- Excerpted data:
++++++

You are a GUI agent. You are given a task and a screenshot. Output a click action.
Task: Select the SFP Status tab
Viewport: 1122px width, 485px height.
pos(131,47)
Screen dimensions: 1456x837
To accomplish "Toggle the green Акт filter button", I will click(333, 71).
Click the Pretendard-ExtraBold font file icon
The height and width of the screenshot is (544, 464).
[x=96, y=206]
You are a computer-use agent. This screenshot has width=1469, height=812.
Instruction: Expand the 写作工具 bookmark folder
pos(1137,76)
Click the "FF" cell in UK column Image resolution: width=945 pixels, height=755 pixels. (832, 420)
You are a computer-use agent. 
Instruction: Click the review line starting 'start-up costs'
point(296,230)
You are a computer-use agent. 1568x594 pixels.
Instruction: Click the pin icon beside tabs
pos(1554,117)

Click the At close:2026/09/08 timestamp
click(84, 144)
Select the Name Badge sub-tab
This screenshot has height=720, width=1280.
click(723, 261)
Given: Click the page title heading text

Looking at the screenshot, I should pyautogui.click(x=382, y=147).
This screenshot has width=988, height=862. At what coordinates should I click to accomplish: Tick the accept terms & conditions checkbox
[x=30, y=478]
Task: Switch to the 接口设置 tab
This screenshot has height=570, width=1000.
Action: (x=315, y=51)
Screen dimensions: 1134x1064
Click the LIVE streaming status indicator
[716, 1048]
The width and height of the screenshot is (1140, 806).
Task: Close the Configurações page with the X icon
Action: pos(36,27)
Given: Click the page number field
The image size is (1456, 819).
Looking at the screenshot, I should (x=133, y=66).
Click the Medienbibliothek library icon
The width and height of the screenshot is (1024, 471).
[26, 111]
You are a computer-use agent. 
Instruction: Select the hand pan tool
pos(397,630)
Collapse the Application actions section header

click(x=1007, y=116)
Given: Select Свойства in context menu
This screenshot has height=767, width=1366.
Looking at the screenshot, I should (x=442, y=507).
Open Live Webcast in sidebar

++++++

- Directive: Rewrite all the items, swapping "computer-use agent" for "desktop assistant" everywhere it appears and keeping everything else the same.

- Exercise output:
You are a GUI agent. You are given a task and a screenshot. Output a click action.
Task: Select the SFP Status tab
Viewport: 1122px width, 485px height.
pos(131,47)
Screen dimensions: 1456x837
To accomplish "Toggle the green Акт filter button", I will click(333, 71).
Click the Pretendard-ExtraBold font file icon
The height and width of the screenshot is (544, 464).
[x=96, y=206]
You are a desktop assistant. This screenshot has width=1469, height=812.
Instruction: Expand the 写作工具 bookmark folder
pos(1137,76)
Click the "FF" cell in UK column Image resolution: width=945 pixels, height=755 pixels. (832, 420)
You are a desktop assistant. 
Instruction: Click the review line starting 'start-up costs'
point(296,230)
You are a desktop assistant. 1568x594 pixels.
Instruction: Click the pin icon beside tabs
pos(1554,117)

Click the At close:2026/09/08 timestamp
click(84, 144)
Select the Name Badge sub-tab
This screenshot has height=720, width=1280.
click(723, 261)
Given: Click the page title heading text

Looking at the screenshot, I should pyautogui.click(x=382, y=147).
This screenshot has width=988, height=862. At what coordinates should I click to accomplish: Tick the accept terms & conditions checkbox
[x=30, y=478]
Task: Switch to the 接口设置 tab
This screenshot has height=570, width=1000.
Action: (x=315, y=51)
Screen dimensions: 1134x1064
Click the LIVE streaming status indicator
[716, 1048]
The width and height of the screenshot is (1140, 806).
Task: Close the Configurações page with the X icon
Action: pos(36,27)
Given: Click the page number field
The image size is (1456, 819).
Looking at the screenshot, I should (x=133, y=66).
Click the Medienbibliothek library icon
The width and height of the screenshot is (1024, 471).
[26, 111]
You are a desktop assistant. 
Instruction: Select the hand pan tool
pos(397,630)
Collapse the Application actions section header

click(x=1007, y=116)
Given: Select Свойства in context menu
This screenshot has height=767, width=1366.
Looking at the screenshot, I should (x=442, y=507).
Open Live Webcast in sidebar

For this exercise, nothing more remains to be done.